→ **Required actions**:
1. Could you rewrite the paragraph beginning "In time I'm sure you can build up 2 sets" from the Veto Tech XL thread as a short list that keeps its main facts?
2. What is a two-sentence summary of the Veto Tech XL thread?
3. Can you write the next part of the Veto Tech XL forum thread, starting after its final post?

→ **Document text**:
-- Begin --

# Veto Tech Xl



## TRurak (Apr 10, 2016)

I have the XL. I will never buy another bag other than veto.


----------



## Majewski (Jan 8, 2016)

Kellyetheredge said:


> Bout to buy one of these bags. Still trying to have the ultimate one carry bag. Have to balance install and troubleshooting tools. Gonna be interesting.


In time I'm sure you can build up 2 sets. It's spendy but you find deals in time. I have a lot of duplicate items that I keep in multiple places.


----------



## KennyW (Aug 31, 2013)

IMO the words "carry bag" and "veto xl" don't belong in the same sentence unless that sentence also contains the words "as little as possible".  

Even the LC is a heavy mofo when loaded to the hilt... 

Not sure your situation but just food for thought. These bags hold a lot of tools, people tend to underestimate how heavy they get.


----------



## Kellyetheredge (Jun 11, 2016)

Ikr..right now i have an install bag and a trouble shooting bag...both can be carried at same time...gonna try and do the infamous "one bag fits all"....we will see.


----------



## inetdog (Apr 13, 2016)

Kellyetheredge said:


> Ikr..right now i have an install bag and a trouble shooting bag...both can be carried at same time...gonna try and do the infamous "one bag fits all"....we will see.

-- End --

→ **Given material**:
-- Begin --

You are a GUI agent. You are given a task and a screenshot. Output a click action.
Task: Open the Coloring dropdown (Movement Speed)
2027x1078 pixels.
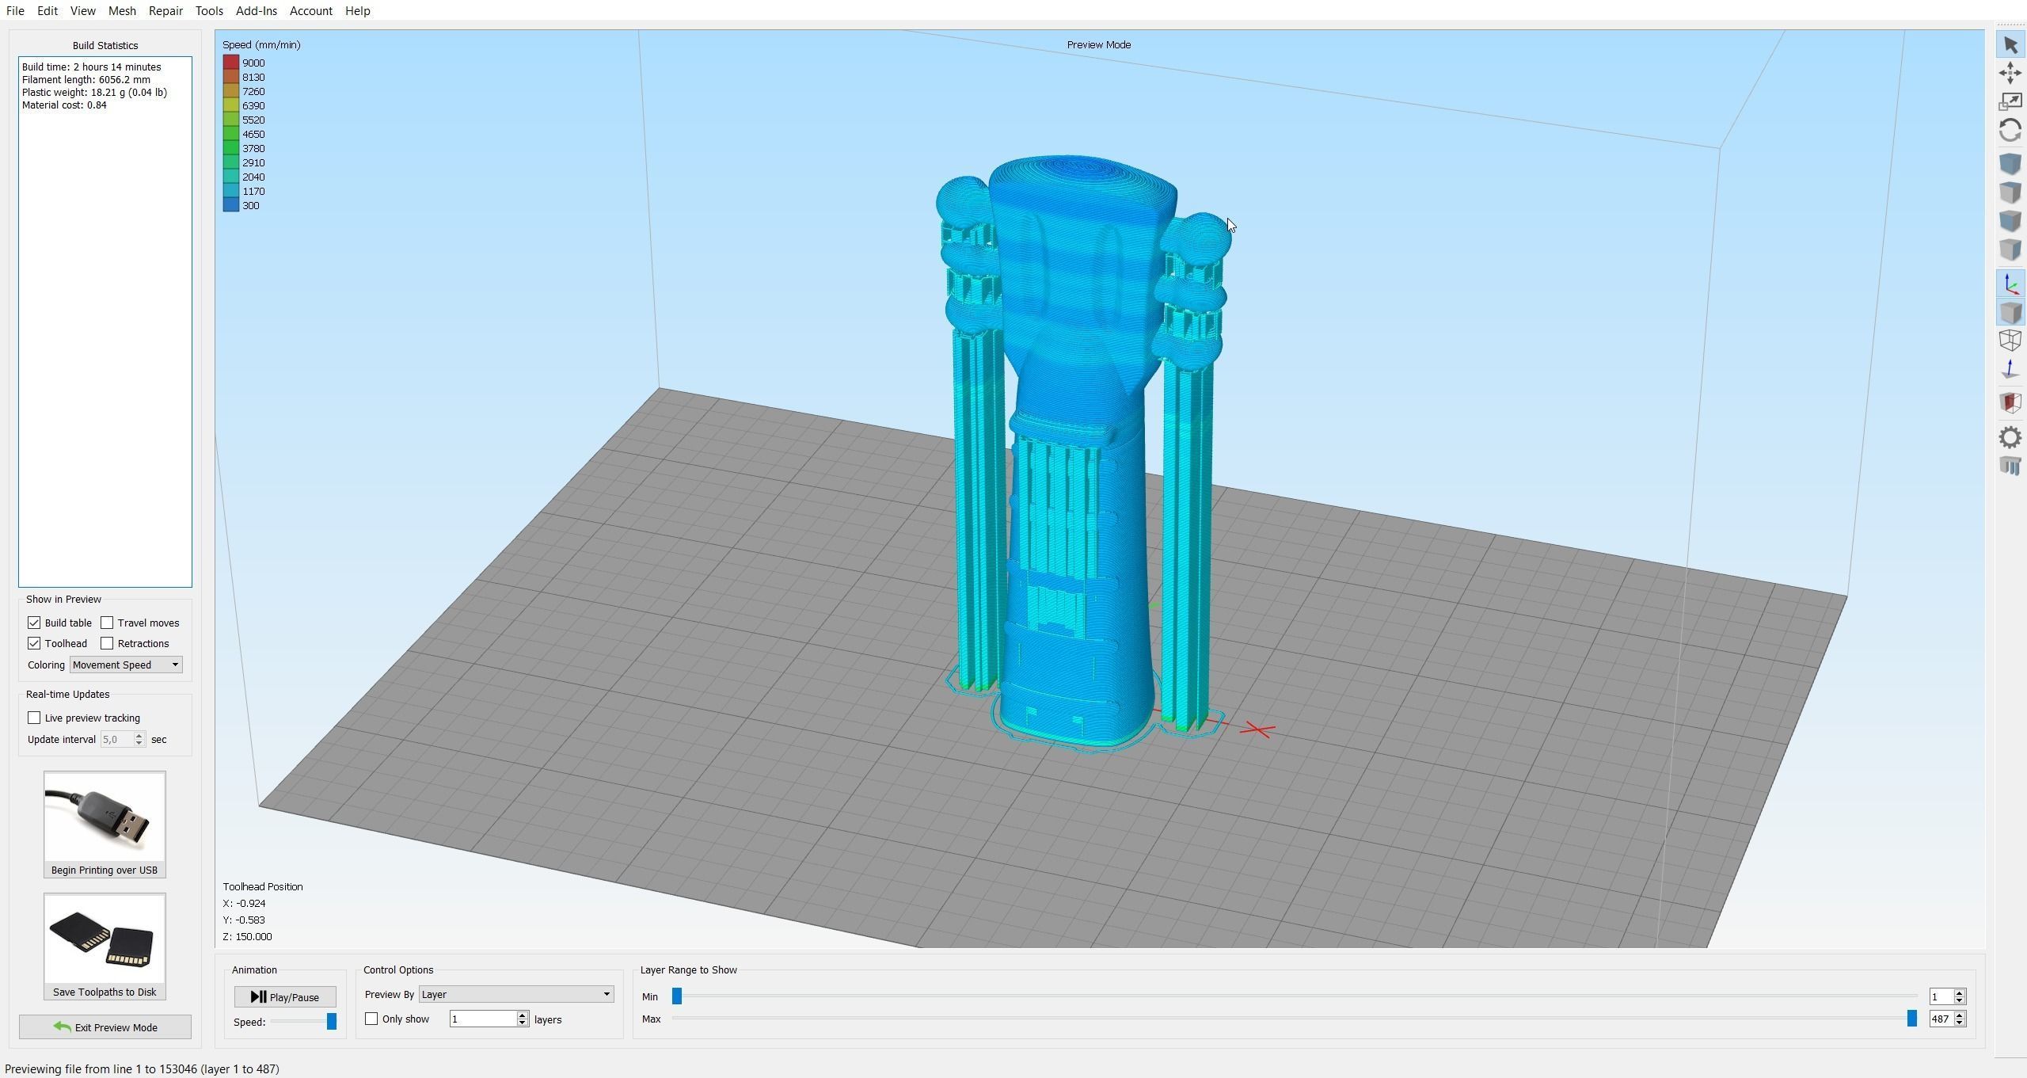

-- End --

→ **Answers per task**:
1.
- Over time, two sets of tools can be built up.
- It's expensive, but deals turn up over time.
- The poster keeps many duplicate items in multiple places.

2. One owner of the Veto Tech XL says they will never buy another bag other than a Veto, while another poster warns that these bags hold a lot of tools and get heavier than people expect. A poster who carries separate install and troubleshooting bags plans to try a single bag for everything, and another suggests that duplicate sets of tools can be built up over time.

3.
You can carry one bag in each hand and balance or you can carry one bag and lean awkwardly sideways. Consider your back!


----------



## Kellyetheredge (Jun 11, 2016)

Lol..you are right. Time to use my apprentices back. Lol. Unlike some people..i do appreciate my helpers..apprentice...and always carry..put up..my own tools. But back on track..im gonna give the veto a try...pack smartly.


----------



## TRurak (Apr 10, 2016)

The bag in my pictures is 65 pounds loaded however, when I'm troubleshooting on a roof or far from my truck,i have everything I need


----------



## quick_2 (Dec 12, 2012)

Got a veto tech-xl a couple weeks ago. So far its been great, although im adjusting to where everything is. 

The bag is heavy, BUT, compared to my husky square open top bag, it is a dream to carry by the shoulder strap. I carry a few extra things in it than i did before because of the extra space, and i really dont mind carrying by the shoulder strap. Even with the added weight.

Carrying by the handle is heavy though. I think its worth it, you probably will too.


----------



## Kellyetheredge (Jun 11, 2016)

Just picked it up today..gonna transfer my stuff over in the am...good looking bag. 😆


----------



## Kellyetheredge (Jun 11, 2016)

Just brought it in...fiancee.."Nice...who paid for it? "..lol


----------



## Majewski (Jan 8, 2016)

Kellyetheredge said:


> Just brought it in...fiancee.."Nice...who paid for it? "..lol


Tell her it was a raffle win from ET.


----------



## Kellyetheredge (Jun 11, 2016)

Lol..told her i found it..no..company was good enough to buy it for me. Border States had it for 175.00. That was cheaper than Amazon.


----------



## Kellyetheredge (Jun 11, 2016)

Buy a veto bag..get the mb bag free...good deal...still hadnt transferred tools yet...will wait till weekend.


----------



## Majewski (Jan 8, 2016)

I demand you do it right now.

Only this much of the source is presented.